You can see the sudden glow of the meteor, the trail of luminous vaporized rock left behind, and then several rapid flashes as the rock disintegrated due to the huge pressure of ramming through our atmosphere, each smaller piece suddenly flaring brightly as they too burned and fell apart, then the final flash as all the smaller bits burned up at the same time. It was very much like Chelyabinsk in miniature.

Even with such short notice there were enough observations of it to get an excellent trajectory, which allowed people to go look for meteorites that may have hit the ground. And that was successful too!

Amazing. And very important scientifically! Having an actual meteorite from the asteroid to study combined with the footage of its entry will give planetary scientists a lot of info on how such rocks behave in space and as they ram through our air at hypersonic speeds. And that means incrementally better understanding of what we can do to prevent larger ones from hitting us.

Also? Meteorites are awesome. I have a chunk of Chelyabinsk that was given to me by Richard Drumm.

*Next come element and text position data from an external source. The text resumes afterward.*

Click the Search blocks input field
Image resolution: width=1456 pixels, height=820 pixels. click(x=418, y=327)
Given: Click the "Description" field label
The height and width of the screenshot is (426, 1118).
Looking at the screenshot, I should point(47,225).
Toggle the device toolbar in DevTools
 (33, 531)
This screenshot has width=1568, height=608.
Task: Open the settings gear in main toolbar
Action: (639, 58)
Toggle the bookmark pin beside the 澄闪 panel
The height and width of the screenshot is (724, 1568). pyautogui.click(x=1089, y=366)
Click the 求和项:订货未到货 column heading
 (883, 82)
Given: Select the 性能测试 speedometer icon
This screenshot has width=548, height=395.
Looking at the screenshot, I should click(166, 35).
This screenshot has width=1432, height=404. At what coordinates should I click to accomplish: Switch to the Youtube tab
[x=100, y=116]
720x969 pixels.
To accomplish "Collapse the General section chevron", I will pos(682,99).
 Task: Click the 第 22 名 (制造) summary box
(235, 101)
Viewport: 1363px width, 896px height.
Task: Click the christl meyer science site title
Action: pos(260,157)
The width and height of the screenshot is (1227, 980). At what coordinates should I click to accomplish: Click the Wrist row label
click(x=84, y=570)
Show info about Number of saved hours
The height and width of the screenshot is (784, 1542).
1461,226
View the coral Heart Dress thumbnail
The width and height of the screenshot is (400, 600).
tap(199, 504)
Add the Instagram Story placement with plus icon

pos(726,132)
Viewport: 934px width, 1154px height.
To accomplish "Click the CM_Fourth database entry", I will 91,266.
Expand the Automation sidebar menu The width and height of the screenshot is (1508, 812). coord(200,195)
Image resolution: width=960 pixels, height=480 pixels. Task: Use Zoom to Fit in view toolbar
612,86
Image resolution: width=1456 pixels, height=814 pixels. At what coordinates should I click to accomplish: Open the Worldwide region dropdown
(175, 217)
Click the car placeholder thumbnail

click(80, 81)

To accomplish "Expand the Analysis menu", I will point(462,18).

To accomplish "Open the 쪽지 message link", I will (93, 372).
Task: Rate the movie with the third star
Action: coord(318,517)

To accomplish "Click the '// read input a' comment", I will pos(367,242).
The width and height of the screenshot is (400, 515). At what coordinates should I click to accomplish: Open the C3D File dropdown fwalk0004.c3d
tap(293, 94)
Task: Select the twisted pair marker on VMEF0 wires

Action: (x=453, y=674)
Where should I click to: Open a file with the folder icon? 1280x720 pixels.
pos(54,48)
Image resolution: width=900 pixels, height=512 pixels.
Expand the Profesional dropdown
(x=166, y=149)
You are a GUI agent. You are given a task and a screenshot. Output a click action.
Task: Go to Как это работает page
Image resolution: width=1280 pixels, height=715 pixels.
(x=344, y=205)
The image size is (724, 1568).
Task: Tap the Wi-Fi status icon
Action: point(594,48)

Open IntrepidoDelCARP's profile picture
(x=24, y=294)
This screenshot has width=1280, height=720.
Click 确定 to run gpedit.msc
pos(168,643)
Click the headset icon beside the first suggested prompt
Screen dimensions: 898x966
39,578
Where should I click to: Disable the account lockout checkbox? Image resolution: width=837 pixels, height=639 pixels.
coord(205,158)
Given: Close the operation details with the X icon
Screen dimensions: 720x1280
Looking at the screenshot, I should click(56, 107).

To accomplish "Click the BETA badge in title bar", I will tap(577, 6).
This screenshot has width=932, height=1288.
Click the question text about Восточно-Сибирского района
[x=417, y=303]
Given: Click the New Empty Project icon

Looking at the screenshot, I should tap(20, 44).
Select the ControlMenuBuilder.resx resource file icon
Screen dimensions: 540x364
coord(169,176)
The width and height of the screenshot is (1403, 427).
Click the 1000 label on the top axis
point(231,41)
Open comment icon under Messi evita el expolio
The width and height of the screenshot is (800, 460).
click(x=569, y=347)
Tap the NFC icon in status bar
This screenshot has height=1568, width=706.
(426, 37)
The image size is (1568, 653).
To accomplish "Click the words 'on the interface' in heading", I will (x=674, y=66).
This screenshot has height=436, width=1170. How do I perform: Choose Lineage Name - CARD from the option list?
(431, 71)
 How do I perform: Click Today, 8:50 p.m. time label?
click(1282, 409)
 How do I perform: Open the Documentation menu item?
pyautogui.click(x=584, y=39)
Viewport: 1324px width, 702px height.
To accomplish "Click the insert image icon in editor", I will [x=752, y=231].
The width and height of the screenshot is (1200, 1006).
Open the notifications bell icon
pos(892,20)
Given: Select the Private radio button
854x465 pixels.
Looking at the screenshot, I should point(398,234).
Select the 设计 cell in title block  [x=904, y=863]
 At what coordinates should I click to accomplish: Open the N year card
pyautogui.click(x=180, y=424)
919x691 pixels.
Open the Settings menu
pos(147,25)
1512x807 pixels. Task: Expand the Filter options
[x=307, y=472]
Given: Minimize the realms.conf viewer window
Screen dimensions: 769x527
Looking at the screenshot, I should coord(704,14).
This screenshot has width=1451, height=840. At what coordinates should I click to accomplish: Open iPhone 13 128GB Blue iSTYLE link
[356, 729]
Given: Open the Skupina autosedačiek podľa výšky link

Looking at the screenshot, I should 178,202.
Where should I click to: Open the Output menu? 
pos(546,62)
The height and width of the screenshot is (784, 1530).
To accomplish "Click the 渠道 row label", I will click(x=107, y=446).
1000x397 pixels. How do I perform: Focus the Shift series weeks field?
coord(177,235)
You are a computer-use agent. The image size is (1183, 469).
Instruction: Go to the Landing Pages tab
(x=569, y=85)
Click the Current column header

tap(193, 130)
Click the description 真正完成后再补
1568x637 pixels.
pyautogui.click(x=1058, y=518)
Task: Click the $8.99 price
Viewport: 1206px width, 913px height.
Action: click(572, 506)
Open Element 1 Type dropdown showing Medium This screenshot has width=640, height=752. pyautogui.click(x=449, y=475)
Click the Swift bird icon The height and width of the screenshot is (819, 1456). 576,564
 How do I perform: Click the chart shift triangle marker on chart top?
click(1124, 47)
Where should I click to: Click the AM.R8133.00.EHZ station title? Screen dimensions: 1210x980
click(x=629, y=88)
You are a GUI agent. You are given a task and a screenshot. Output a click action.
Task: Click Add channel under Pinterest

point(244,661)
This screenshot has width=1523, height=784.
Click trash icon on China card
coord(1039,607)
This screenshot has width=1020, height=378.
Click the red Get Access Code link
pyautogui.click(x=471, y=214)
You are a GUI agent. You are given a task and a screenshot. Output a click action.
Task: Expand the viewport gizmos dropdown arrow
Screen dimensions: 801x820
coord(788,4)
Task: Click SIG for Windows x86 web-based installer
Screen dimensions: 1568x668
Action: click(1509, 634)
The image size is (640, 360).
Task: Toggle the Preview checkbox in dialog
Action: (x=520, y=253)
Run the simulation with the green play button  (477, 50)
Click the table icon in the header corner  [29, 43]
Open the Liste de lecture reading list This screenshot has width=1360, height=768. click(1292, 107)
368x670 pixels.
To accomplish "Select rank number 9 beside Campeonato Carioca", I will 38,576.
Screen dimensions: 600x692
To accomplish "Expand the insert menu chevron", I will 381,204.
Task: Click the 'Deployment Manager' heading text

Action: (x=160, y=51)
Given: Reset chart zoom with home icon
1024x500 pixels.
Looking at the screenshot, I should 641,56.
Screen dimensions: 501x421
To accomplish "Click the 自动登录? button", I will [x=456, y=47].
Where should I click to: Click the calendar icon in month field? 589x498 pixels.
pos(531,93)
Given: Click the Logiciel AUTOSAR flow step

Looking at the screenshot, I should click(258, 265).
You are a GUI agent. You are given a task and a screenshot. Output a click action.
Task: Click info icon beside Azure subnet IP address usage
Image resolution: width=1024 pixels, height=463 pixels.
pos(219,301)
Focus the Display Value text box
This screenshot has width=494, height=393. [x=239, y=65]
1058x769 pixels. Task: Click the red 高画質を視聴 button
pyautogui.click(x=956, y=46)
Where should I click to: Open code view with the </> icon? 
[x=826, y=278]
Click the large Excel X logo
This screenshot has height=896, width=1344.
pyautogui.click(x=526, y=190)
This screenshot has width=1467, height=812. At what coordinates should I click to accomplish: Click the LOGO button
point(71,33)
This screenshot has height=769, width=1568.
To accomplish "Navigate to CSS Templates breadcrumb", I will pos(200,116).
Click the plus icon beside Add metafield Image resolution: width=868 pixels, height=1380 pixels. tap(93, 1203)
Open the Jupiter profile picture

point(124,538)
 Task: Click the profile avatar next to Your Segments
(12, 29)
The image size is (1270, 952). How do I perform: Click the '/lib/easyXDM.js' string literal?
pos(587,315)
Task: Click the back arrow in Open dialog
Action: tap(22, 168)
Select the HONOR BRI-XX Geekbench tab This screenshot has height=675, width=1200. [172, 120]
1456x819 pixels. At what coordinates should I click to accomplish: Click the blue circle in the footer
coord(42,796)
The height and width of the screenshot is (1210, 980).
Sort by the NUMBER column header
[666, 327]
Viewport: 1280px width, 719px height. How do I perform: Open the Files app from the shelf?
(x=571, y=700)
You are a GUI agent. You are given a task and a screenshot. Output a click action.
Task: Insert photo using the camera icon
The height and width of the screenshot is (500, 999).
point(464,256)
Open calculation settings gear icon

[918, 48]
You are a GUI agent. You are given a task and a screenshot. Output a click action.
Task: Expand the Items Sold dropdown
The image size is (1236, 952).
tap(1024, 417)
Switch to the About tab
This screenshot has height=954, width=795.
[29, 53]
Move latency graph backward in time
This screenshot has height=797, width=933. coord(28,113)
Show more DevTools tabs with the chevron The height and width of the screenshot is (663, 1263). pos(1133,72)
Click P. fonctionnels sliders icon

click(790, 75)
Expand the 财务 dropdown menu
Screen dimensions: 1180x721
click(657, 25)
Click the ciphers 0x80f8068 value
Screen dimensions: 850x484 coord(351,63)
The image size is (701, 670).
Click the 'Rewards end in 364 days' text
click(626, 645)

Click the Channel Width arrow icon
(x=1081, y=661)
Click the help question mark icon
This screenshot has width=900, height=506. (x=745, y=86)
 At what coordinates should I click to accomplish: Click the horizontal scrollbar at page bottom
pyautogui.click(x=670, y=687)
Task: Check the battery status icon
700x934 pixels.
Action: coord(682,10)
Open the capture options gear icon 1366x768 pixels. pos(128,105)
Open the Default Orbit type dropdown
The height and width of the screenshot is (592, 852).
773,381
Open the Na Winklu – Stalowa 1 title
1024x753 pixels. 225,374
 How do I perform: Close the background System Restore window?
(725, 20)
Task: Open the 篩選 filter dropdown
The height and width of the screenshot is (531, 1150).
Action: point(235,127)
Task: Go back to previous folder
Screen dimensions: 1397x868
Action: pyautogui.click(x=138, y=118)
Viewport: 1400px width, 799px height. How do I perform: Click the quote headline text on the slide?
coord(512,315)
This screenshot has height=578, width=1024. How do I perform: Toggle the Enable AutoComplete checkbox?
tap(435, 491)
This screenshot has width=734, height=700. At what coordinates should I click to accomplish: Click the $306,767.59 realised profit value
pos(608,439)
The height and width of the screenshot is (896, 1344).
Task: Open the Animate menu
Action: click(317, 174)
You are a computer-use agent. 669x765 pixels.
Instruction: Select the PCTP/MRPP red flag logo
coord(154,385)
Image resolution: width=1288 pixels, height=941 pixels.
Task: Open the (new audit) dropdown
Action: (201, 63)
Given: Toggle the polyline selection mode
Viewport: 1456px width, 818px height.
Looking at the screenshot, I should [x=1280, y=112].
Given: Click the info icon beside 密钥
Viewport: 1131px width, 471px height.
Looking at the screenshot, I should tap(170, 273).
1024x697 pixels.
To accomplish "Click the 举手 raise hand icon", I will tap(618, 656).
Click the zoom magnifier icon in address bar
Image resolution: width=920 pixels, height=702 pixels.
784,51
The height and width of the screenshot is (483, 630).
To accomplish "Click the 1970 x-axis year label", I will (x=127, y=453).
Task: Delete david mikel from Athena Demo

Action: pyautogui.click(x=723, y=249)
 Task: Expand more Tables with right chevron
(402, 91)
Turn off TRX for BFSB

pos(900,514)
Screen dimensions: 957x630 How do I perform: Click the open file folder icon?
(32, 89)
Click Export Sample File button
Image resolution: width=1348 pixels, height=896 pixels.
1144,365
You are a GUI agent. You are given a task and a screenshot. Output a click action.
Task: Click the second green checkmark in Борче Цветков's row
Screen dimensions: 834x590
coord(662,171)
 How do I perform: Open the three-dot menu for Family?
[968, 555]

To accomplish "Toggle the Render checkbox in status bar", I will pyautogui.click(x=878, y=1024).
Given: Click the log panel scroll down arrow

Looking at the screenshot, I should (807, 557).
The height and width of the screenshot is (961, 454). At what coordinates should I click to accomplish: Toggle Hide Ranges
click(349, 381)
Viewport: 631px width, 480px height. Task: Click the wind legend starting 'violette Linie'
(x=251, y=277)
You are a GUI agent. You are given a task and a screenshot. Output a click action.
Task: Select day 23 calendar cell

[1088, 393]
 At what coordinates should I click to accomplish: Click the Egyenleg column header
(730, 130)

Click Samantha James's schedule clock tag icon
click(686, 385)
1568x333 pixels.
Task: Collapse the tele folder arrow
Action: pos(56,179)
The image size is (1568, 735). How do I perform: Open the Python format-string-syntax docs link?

2023 CX1 was only the seventh asteroid seen before it impacted (another last-minute update I had to make in my SciAm article since I had mentioned only six had been seen before impact). That number will go up a lot in the coming years, and I expect the rate to accelerate as we get better at finding these small rocks. As it happens Chelyabinsk came from the direction of the Sun so it would’ve been unlikely to be seen before impact even now, despite having been much larger than CX1. We need more eyes on the sky!

I talk a bit about that in the SciAm article too (as well as what we can do if some incoming asteroid or comet has us in its crosshairs), and I just found out a few days ago about a new ESA space mission being planned called NEOMIR that will be able to detect much smaller rocks — even Chelyabinsk-sized! — because it uses infrared light to detect them, which is more efficient than looking for them in visible light. It will also look in a direction more or less toward the Sun, where it’s impossible to search from the ground. Nice. It’s planned for launch around 2030.

Until then, we can learn the lessons of past impacts: Those objects are out there, and if we do nothing, then an impact is inevitable. The good news is, we’re doing a lot.